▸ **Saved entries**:

· · ·

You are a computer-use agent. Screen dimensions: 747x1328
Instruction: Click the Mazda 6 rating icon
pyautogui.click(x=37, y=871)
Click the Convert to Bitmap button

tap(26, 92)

· · ·

Write out the data above once more, exactly as it reads.

▸ **Your response**:
You are a computer-use agent. Screen dimensions: 747x1328
Instruction: Click the Mazda 6 rating icon
pyautogui.click(x=37, y=871)
Click the Convert to Bitmap button

tap(26, 92)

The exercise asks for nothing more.